- Jim Bourg/Reuters
Millions of American are leaving money on the table when buying health insurance, according to the Department of Health and Human Services.
People who do not receive insurance from their employer or a government-sponsored plan such as Medicaid or Medicare are currently able to get individual insurance through the exchanges set up by the Affordable Care Act, the healthcare law better known as Obamacare, or they can buy coverage directly from a private health insurer.
The advantage of going through the Obamacare exchanges, or marketplace, HHS said, is that buyers there could qualify for income-based federal subsidies that can alleviate some of the cost of premiums.
“We estimate that about 2.5 million individuals currently purchasing individual market coverage off-Marketplace have incomes that could qualify them for tax credits,” the HHS report said. “If these individuals instead purchased qualified health plans (QHPs) through the Marketplace, tax credits that could cover part of the cost of their premiums would be available.”
To qualify, a household of four must make less than $100,000 in income, HHS said.
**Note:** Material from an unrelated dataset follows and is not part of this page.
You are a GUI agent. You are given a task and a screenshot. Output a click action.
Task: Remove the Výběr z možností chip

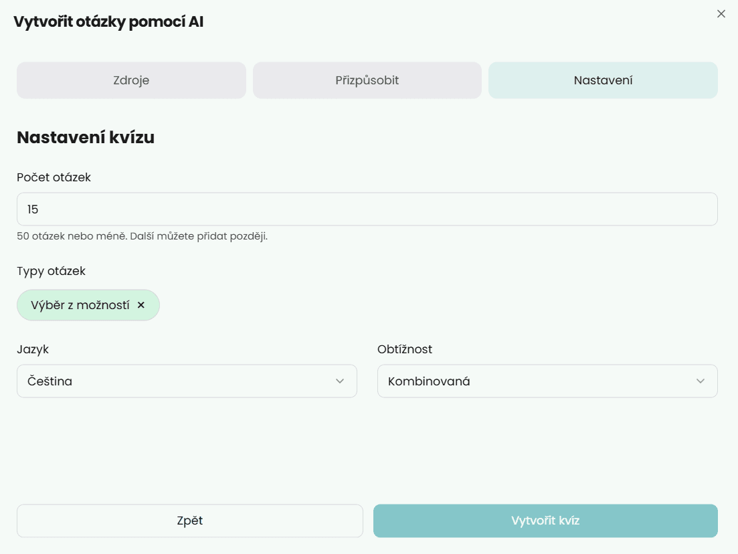141,305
Today, roughly 6.9 million people buy individual health insurance off-marketplace, meaning about a third of those not on the marketplace could receive some relief.
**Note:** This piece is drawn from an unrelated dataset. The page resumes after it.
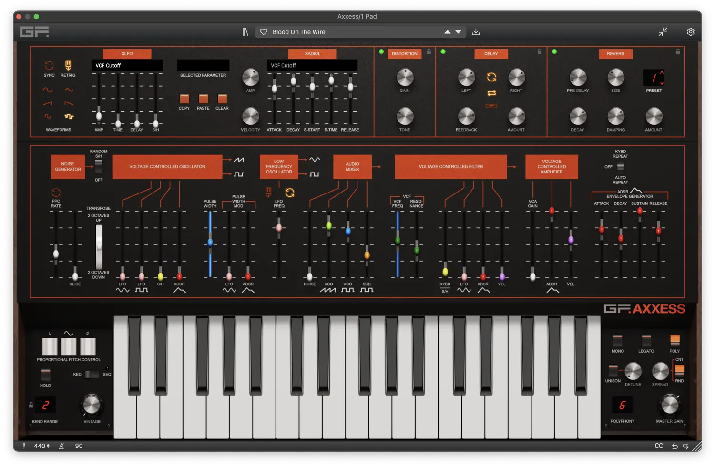Click the save preset download icon
The width and height of the screenshot is (715, 467).
tap(476, 32)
Additionally, HHS estimated that most Americans who do not have insurance would qualify for a discount from the federal government.
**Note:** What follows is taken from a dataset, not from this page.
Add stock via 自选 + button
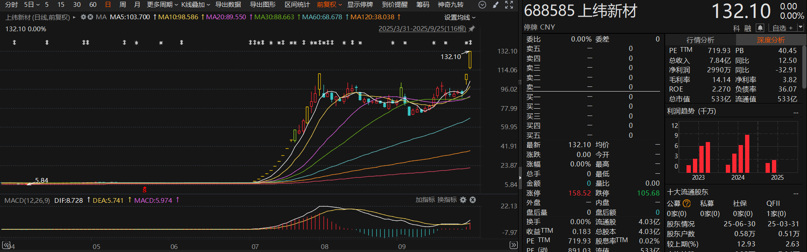[783, 28]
“In addition to those already covered in the individual market, we estimate that 10.7 million uninsured individuals are eligible for Marketplace coverage, and that 9.0 million of them (84 percent) may qualify for tax credits based on having incomes below 400 percent FPL,” the report said.
The states with the most people with off-marketplace insurance plans were California (313,000 people with off-marketplace plans that could receive subsidies), Texas (252,000), Florida (153,000), North Carolina (138,000), Illinois (130,000), and Pennsylvania (111,000).
The note from HHS comes just weeks before the open-enrollment period for Obamacare, in which HHS hopes to ramp up coverage for all people, but especially young people. Getting young people onto the exchanges would help to recalibrate the pool of customers that today is older and less healthy than originally hoped for, leading to losses for some insurers.
By touting the subsidies, HHS is most likely aiming to attract reluctant people and decrease the risk in the pool of people buying Obamacare.